Publication Date
2-21-2024
Journal
Biomolecules
DOI
10.3390/biom14030252
PMID
38540673
PMCID
PMC10968528
PubMedCentral® Posted Date
2-21-2024
PubMedCentral® Full Text Version
Post-print
Published Open-Access
yes
Keywords
Animals, Humans, Angiogenesis Inhibitors, Vascular Endothelial Growth Factor A, Macular Degeneration, Choroidal Neovascularization, Vascular Endothelial Growth Factors, Cholesterol, choroidal neovascularization, CNV, anti-VEGF resistance, neovascular age-related macular degeneration, AMD, arteriolar CNV, anti-VEGF therapies, capillary CNV, AIBP, apoA-I
Abstract
Despite extensive use of intravitreal anti-vascular endothelial growth factor (anti-VEGF) biologics for over a decade, neovascular age-related macular degeneration (nAMD) or choroidal neovascularization (CNV) continues to be a major cause of irreversible vision loss in developed countries.

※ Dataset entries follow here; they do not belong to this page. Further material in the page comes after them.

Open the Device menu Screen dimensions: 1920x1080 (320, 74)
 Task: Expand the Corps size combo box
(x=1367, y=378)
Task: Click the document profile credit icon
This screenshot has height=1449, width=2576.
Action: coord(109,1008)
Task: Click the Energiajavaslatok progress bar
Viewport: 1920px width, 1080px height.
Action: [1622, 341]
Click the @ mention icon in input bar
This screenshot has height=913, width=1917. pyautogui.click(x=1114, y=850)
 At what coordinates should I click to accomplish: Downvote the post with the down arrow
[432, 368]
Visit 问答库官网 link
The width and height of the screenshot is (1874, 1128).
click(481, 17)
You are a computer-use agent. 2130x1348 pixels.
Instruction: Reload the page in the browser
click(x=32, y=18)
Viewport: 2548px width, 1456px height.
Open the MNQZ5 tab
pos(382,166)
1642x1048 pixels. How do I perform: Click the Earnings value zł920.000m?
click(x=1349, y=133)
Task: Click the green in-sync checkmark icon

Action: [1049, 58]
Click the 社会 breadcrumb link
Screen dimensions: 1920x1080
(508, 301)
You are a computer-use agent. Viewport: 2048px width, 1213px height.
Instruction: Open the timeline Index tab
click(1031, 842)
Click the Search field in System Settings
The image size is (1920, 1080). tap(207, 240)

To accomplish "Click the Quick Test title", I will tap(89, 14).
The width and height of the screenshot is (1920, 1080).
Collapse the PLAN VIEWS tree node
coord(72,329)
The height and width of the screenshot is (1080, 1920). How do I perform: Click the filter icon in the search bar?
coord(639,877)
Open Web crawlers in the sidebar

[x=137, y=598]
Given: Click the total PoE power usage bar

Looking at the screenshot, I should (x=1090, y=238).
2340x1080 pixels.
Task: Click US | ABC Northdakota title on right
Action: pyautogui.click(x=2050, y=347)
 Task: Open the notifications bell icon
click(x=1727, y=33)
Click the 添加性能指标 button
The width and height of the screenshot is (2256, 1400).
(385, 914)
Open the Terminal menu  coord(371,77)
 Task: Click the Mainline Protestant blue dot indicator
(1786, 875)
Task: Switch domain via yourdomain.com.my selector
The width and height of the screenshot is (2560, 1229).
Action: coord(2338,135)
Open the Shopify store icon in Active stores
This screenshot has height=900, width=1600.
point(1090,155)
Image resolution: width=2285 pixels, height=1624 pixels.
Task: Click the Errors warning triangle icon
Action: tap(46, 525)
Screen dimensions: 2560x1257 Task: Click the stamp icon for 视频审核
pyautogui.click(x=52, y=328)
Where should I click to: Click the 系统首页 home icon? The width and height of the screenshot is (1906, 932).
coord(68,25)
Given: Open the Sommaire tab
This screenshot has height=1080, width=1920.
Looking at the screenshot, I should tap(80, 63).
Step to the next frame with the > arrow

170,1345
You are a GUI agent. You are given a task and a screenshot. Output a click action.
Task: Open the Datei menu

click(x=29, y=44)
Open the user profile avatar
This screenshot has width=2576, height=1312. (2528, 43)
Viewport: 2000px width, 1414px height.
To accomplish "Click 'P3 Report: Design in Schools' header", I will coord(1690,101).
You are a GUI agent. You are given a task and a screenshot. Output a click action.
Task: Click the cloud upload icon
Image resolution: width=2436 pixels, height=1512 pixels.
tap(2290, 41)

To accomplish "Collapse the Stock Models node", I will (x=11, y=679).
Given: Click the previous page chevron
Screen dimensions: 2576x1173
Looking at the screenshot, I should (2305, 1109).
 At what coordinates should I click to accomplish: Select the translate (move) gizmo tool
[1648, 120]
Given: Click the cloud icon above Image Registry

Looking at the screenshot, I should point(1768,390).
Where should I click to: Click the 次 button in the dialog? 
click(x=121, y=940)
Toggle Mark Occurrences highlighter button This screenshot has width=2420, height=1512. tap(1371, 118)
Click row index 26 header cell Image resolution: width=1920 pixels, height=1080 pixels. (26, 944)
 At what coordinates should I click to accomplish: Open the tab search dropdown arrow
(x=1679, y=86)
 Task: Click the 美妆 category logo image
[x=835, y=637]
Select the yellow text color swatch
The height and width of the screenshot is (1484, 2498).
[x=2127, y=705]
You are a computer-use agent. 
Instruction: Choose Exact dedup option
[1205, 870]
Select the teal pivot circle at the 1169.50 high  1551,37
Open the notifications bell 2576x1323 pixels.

Many nAMD patients demonstrate persistent disease activity or experience declining responses over time despite anti-VEGF treatment. The underlying mechanisms of anti-VEGF resistance are poorly understood, and no effective treatment strategies are available to date. Here we review evidence from animal models and clinical studies that supports the roles of neovascular remodeling and arteriolar CNV formation in anti-VEGF resistance. Cholesterol dysregulation, inflammation, and ensuing macrophage activation are critically involved in arteriolar CNV formation and anti-VEGF resistance. Combination therapy by neutralizing VEGF and enhancing cholesterol removal from macrophages is a promising strategy to combat anti-VEGF resistance in CNV.